Afinal de contas, estamos lendo uma biografia de Alberto Santos Dumont e não a história sem interesse do menino Gondim da Fonseca. No prefácio, como que prevenindo essas objeções, ele deixou acentuado: “Não pode conseguintemente o meu livro ser exalçado ou condenado por uma só passagem, um só trecho, uma só frase: há de considerar-se em conjunto, visto como o subordinei a um plano geral”.

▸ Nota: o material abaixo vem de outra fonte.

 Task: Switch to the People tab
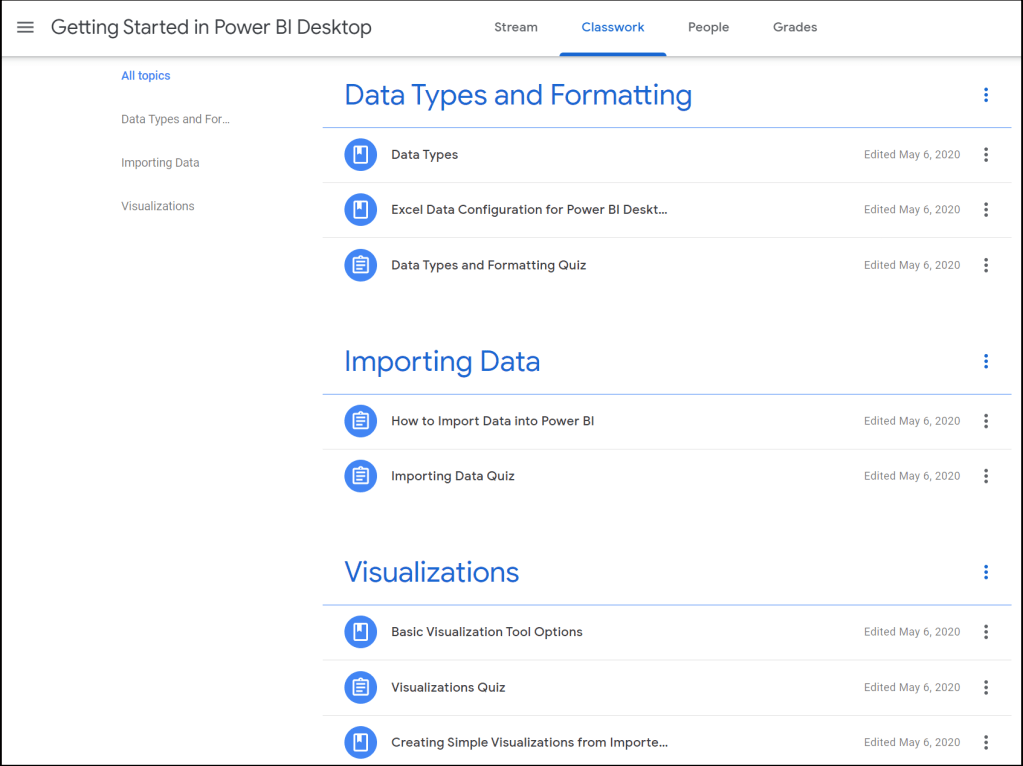pyautogui.click(x=708, y=28)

É uma desculpa prévia. Mas não nos convence. A verdade é que não se trata de uma frase ou trecho apanhados depois de cuidadosa procura. Pelas trezentas e poucas páginas do volume, tanto as frases como os trechos (e, às vezes, páginas inteiras) vão se amontoando e o conjunto, está claro, sofre profundamente com isso. E não se pode, com a maior boa vontade do mundo, considerar frase ou trecho, os treze capítulos que enchem as páginas 101 a 176. Estas setenta e tantas páginas, destinadas à reconstituição do Rio de Janeiro em 1903, nada tem a ver com a vida de Santos Dumont. Para contar as homenagens prestadas pelo Brasil ao seu filho que regressava vitorioso da Europa o autor espalha-se por todos esses capítulos, onde descreve como se pensava, como se escrevia, se comia e se bebia no Rio, em princípios do século. Mostra-nos, também, como era a cidade, seus meios de transportes, seus habitantes, o que vestiam, quais os ordenados que percebiam, como se divertiam, quais os grandes homens públicos etc. Nem uma vez encontramos o nome de Santos Dumont ou qualquer referência à sua vida. Além de constituir uma evocação histórica já realizada brilhantemente por Luís Edmundo, que importância moral na vida do homem ou na história dos inventos de Santos Dumont, têm tudo isso. Moldou-lhe, modificou-lhe o caráter? Abriu novos rumos para as suas invenções? Note-se que ele vinha de Paris, a passeio, e por pouco tempo. Sua estada não ultrapassou os dezesseis dias. Para quê, então, todos esses informes históricos, uma vez que o biografado não vivia nesse meio, não condicionava sua vida a tal ambiente? Só há uma explicação: que isso não passava de um pretexto para o autor fazer algumas perfídias e muitas gracinhas, absolutamente deslocadas e impróprias num trabalho dessa natureza. Leiam os trechos sobre Herbert Moses, de um mau gosto e de uma impropriedade incríveis. Sobre impropriedade, principalmente de expressões, o sr. Gondim da Fonseca é fértil. Mencionamos uma, para que essas notas não se alonguem muito: “E mais do que os seus sucessos, os seus desastres celebrizavam-no, demonstravam a sua têmpera dura, de obstinado, de trabalhador, de verdadeiro “bull-dog” da aerostação”. Imagem nada feliz, sem a menor dúvida.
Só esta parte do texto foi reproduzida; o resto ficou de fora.